You Have to Know When to Hold ‘Em

Apparently my hairdresser is now the one thing that stands between me and social humiliation. This is quite ironic given the way in which we met. Cheating Husband had just fled the marital home and had taken up in a flat down the road. On the one occasion I had been into his post-apocolyptic home, Desperate Floozy’s stuff had been neatly packed into one side of his bathroom cabinet (Yes, I looked. Of course I did). And while any of his goings-on with her had firmly become “no longer of any interest to me”, her goings-on with my two children still fell firmly into the ‘Only if you want the She-Bitch in me to Unleash the Wrath of my Very Expensive Lawyer ‘ territory.

 

It was amidst all of these goings on that my daughter fell ill. I am embarrassed to say (but, like the death of Johnny the Daschund, I feel it better to get these things out of the way right up front) what was a simple ear infection was treated with an obviously ineffective combination of Calpol and a flustered and insistent faith in the universe, until on Old Years Day it had turned into a medical emergency (yes, yes, I know. There is nothing you can say that I havn’t already said to myself and accused Cheating Husband of). And just in case I was not doing sufficient guilt and self-flagellation, the Doctor mentioned several times that this should have been dealt with sooner. He booked her into hospital and promptly fled to the jollity of a New Years Eve party, leaving me and Cheating Husband in an uncomfortable silence.

 

By Day seven of what transpired was a 14 day hospital stay, Cheating Husband and I had fallen into a comfortable shift system that allowed us to pass fleetingly in the hospital hallways. My daughter was feeling much better and hence was bouncing off the walls of her small, solitary ward.
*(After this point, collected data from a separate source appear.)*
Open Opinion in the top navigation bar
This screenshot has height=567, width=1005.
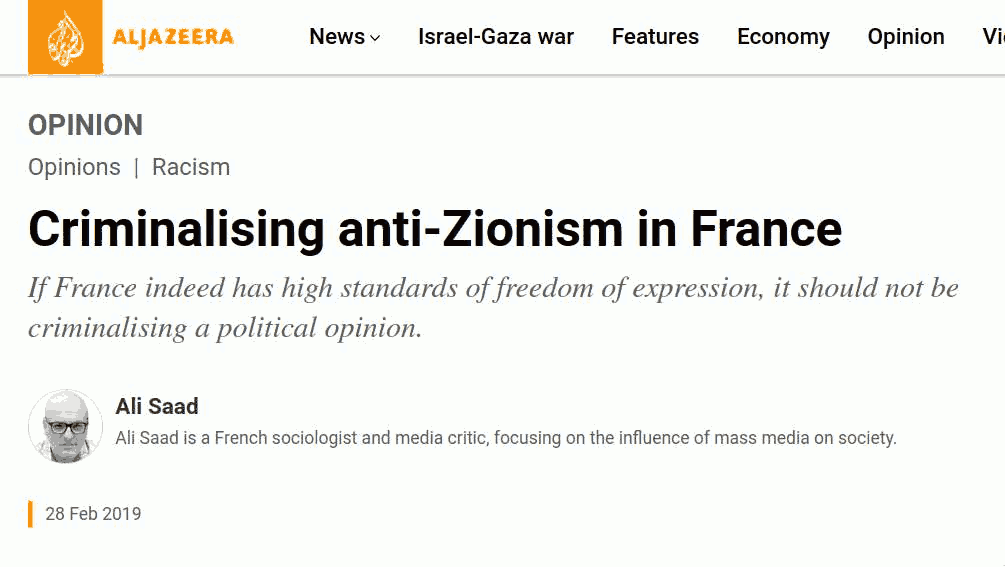906,37
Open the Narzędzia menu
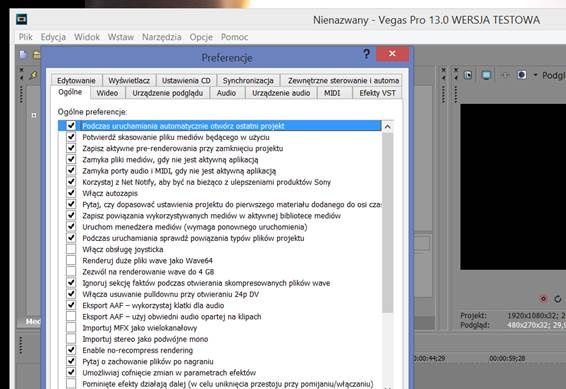 161,37
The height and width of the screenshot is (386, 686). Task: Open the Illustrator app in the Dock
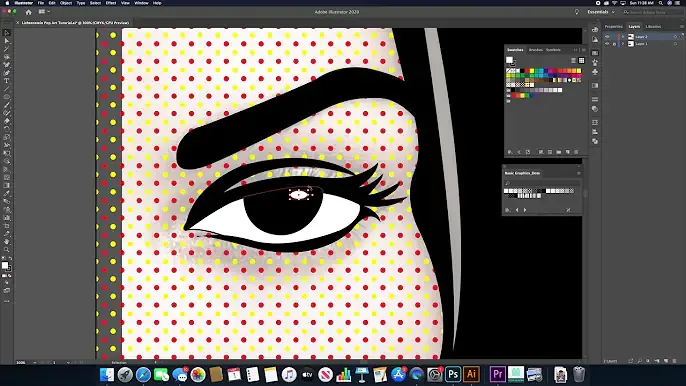pos(471,374)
I was on duty, and I took her to play in the open spaces of the reception area, where a doting staff awaited her visits eagerly and entertained her for minutes at a time. A family was sitting solemnly in the stiff waiting room chairs, talking in hushed voices, when my daughter burst noisily out of the lift.  Immediately she made towards them , charming them, amusing them, and pulling me into the intimate space of their vigil. We exchanged war stories- theirs a sick father, husband, grandfather. Wife was there with Son and Daughter-in-law, a couple my age, with their two children in tow. We fell into easy conversation. I was Jewish, they were Jewish. My mother arrived and joined in. We started a game of Jewish Geography – “Aren’t you so-and-so’s cousin, that ones friend, his mother? Really?”.  My daughter had wondered off, fruitlessly trying to engage a somewhat grumpy man who was not falling for her Shirley Temple charm.

 

Me: Come to Mommy darling.

Daughter-in-Law: (Sounding Surprised) Are you her mother?

Me: (Sounding Smug): Yes.

Daughter-in Law: (Hitting on something) Then who was the woman she was with this morning?
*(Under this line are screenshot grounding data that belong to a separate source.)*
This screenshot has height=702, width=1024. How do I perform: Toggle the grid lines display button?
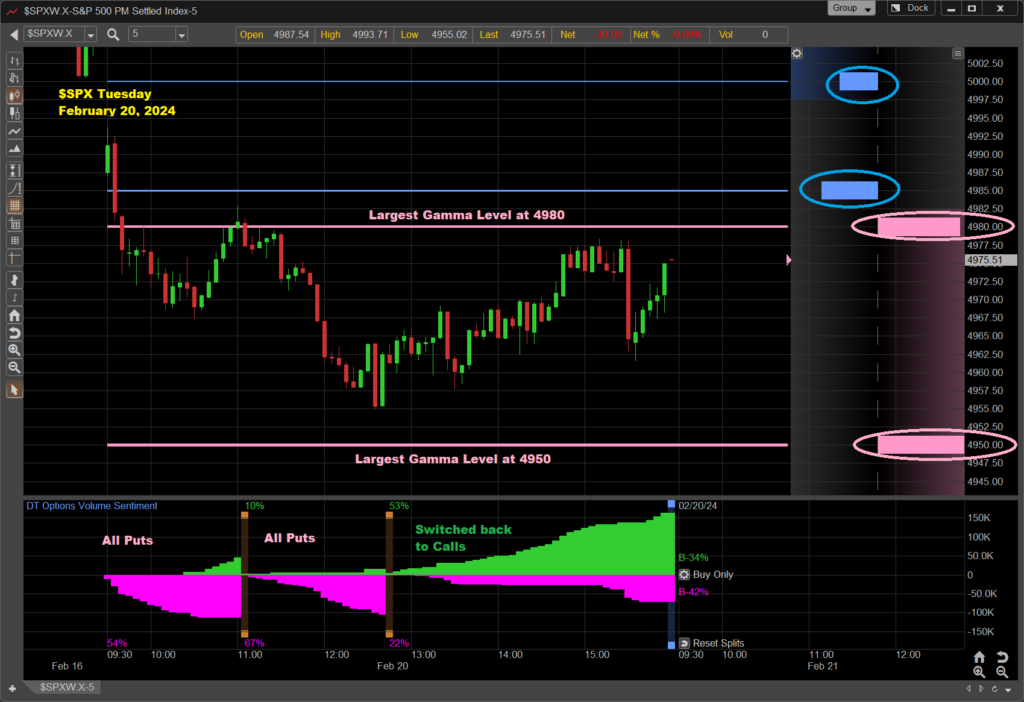click(14, 205)
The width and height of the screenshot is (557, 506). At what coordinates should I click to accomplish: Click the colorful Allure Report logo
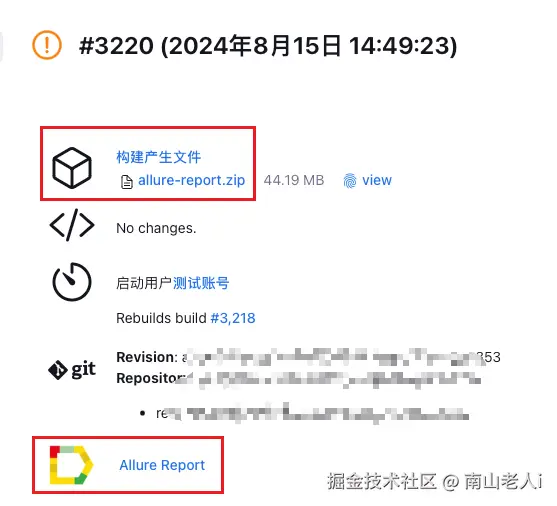[71, 465]
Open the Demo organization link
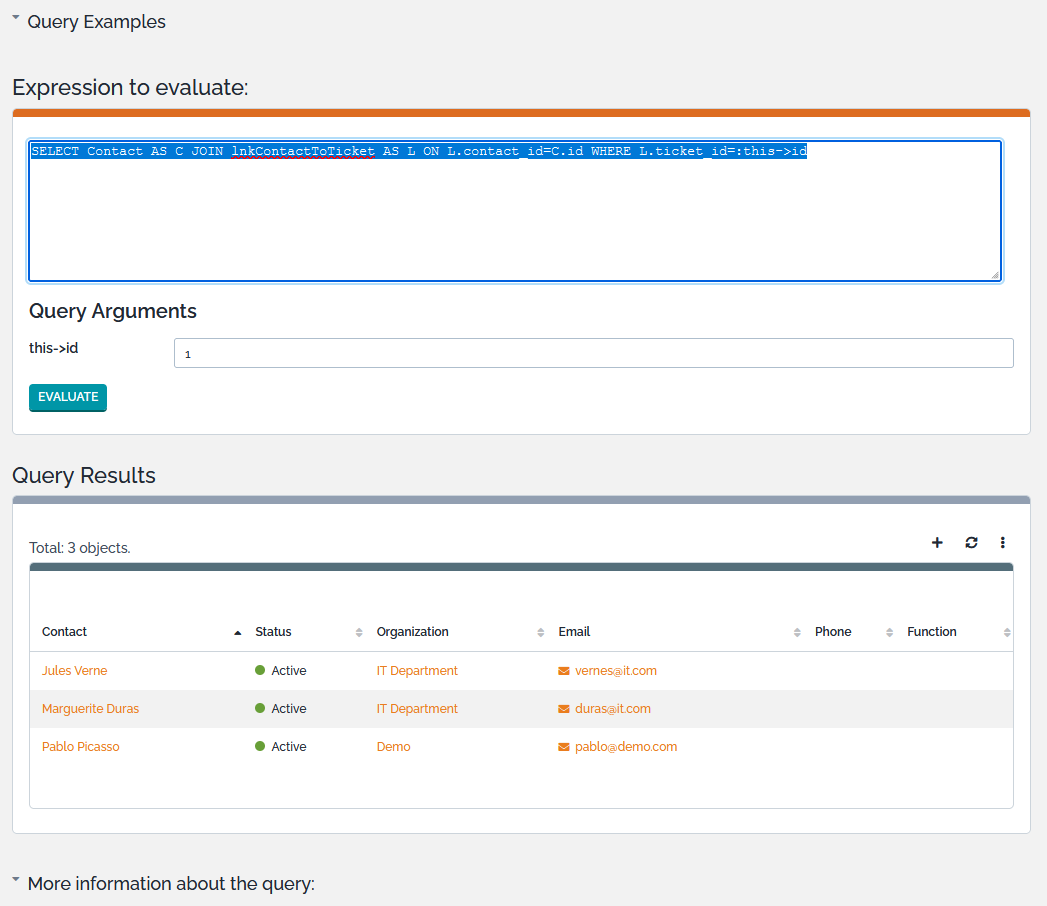The image size is (1047, 906). point(393,747)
Me: Woman? No, you must mean man. She was with my husband this morning.

Daughter-in-Law: (Who clearly hadn’t been paying nearly enough attention to sick Father-in-law) Yes, thats right. Tall man, shaved head. They were with her in the coffee shop this morning. Together.

Me: (Feigning recognition). Oh her.

Me: (Giving up and accepting my fate as the entire family now looked on with keen interest). She must be the woman my husband has been having an affair with for the last year.

 

“Oh”, she said, “I did wonder”. And in that moment she became the first person in this entire mess who had taken my husband’s infidelity in her stride.  She held a Social Royal Flush in her hands. She knew that I had nothing – a motley mix of cards that made no sense at all. And not for even one fleeting second did she think of throwing them down, nor did she make me feel that my hand was anything but bad luck of the draw. I fell in love with her. A few weeks later I hauled my cheated on ass down to her salon, and spent a wonderful few hours not feeling humiliated. I  told her to cut me a fringe and dye my hair blue. She refused, telling me that nothing screams Forty Year Old Woman Having a Nervous Breakdown more than blue hair.

 

And that, I have come to see, is the real sisterhood. Not a squawking gaggle of outraged friends, but the women who can stare down a husband’s infidelity without flinching, and protect you from a lemming-like instinct to wear your heartache in ways that would just make everyone uncomfortable. They are the last stand, the real warriors of the feminist movement, as they quietly guard the perimeters of the Casualty Ward, never, never letting Them see the wounded.